─── 给定文段

一种音频信号处理、会议记录与呈现方法、设备、系统及介质,该方法包括:对在多人发言场景中采集到的音频信号进行声源定位,以得到声源位置的变更点(101b);根据声源位置的变更点将音频信号切分为多个音频片段,并提取多个音频片段的声纹特征(102b);根据多个音频片段的时长、声纹特征和声源位置,对多个音频片段进行分层次聚类,得到对应同一发言人的音频片段(103b);为对应同一发言人的音频片段添加相同的用户标记,以得到添加用户标记的音频信号(104b)。

Description

音频信号处理、会议记录与呈现方法、设备、系统及介质
本申请要求2021年01月26日递交的申请号为202110105959.1、发明名称为“音频信号处理、会议记录与呈现方法、设备、系统及介质”的中国专利申请的优先权,其全部内容通过引用结合在本申请中。
技术领域
本申请涉及音频信号处理技术领域,尤其涉及一种音频信号处理、会议记录与呈现方法、设备、系统及介质。
背景技术
在会议、庭审现场等多人发言场景中,为了满足对会议内容进行记录的需求,通常采用一些具有语音采集功能的产品,例如拾音器、录音笔等,实时采集多人发言场景中的语音信号。基于这些产品采集的语音信号,可以直接基于语音信号查询多人发言场景中的发言内容,或者,也可以将语音信号转写为文字后进行查询。

──────

你的任务.
**A.** 请将关于音频信号处理的文段中的这句话译成英文:“本申请涉及音频信号处理技术领域,尤其涉及一种音频信号处理、会议记录与呈现方法、设备、系统及介质。”
**B.** 根据关于音频信号处理的文段,本申请要求优先权的那件中国专利申请的申请号是多少?
**C.** 请从关于音频信号处理的文段的最后一句之后接着续写下去。

─── 所给资料

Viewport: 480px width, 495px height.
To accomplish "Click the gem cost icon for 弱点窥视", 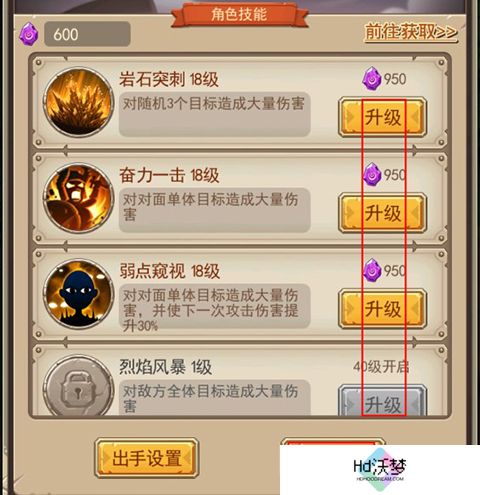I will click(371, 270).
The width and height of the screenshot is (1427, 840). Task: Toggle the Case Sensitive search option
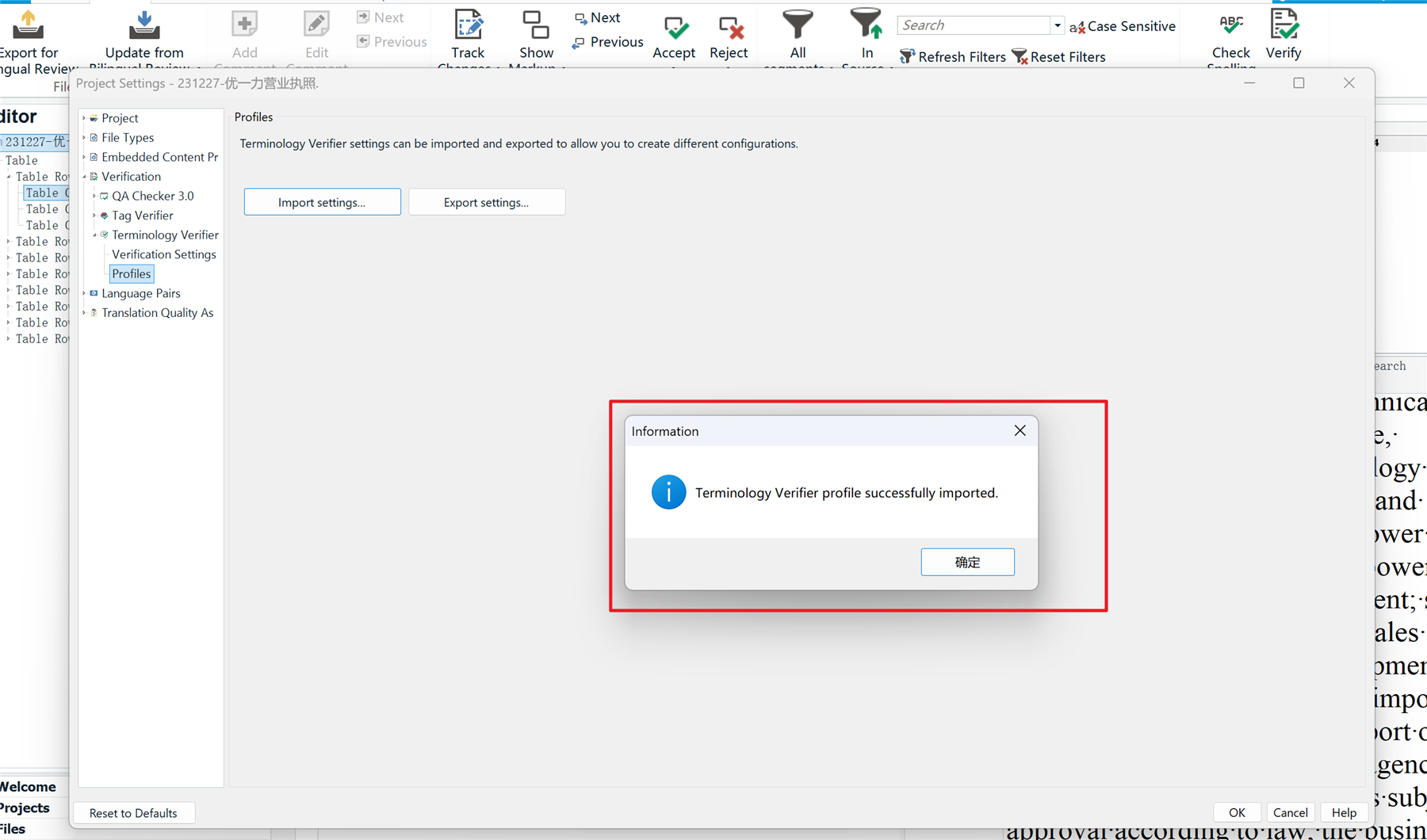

──────

参考答案.
**A.** This application relates to the technical field of audio signal processing, and in particular to an audio signal processing, meeting recording and presentation method, device, system, and medium.

**B.** 202110105959.1

**C.**
为了便于在查询时能够了解发言内容对应的发言人信息,在采集到语音信号之后,还需要对发言人进行识别,即识别出“哪些发言内容是哪个发言人说的”。在现有技术中,采用神经网络模型提取语音信号中的声纹特征,根据声纹特征来区分同一发言人对应的发言内容。
但是,在实际应用中,多人发言场景中可能存在较强的噪音干扰,发言人的声纹特征也可能受情绪影响而发生变化,这些会导致基于声纹特征的识别结果存在误判,识别准确率较低。
发明内容
本申请的多个方面提供一种音频信号处理、会议记录与呈现方法、设备、系统及介质,用以能够更加准确地识别同一发言人对应的音频片段,提高识别的效率。
本申请实施例提供一种音频信号处理方法,包括:识别在多人发言场景中采集到的音频信号中的发言人变更点;根据发言人变更点将音频信号切分为多个音频片段,并提取多个音频片段的声纹特征;根据多个音频片段的时长和声纹特征,对多个音频片段进行分层次聚类,以得到对应同一发言人的音频片段;为对应同一发言人的音频片段添加相同的用户标记,以得到添加用户标记的音频信号。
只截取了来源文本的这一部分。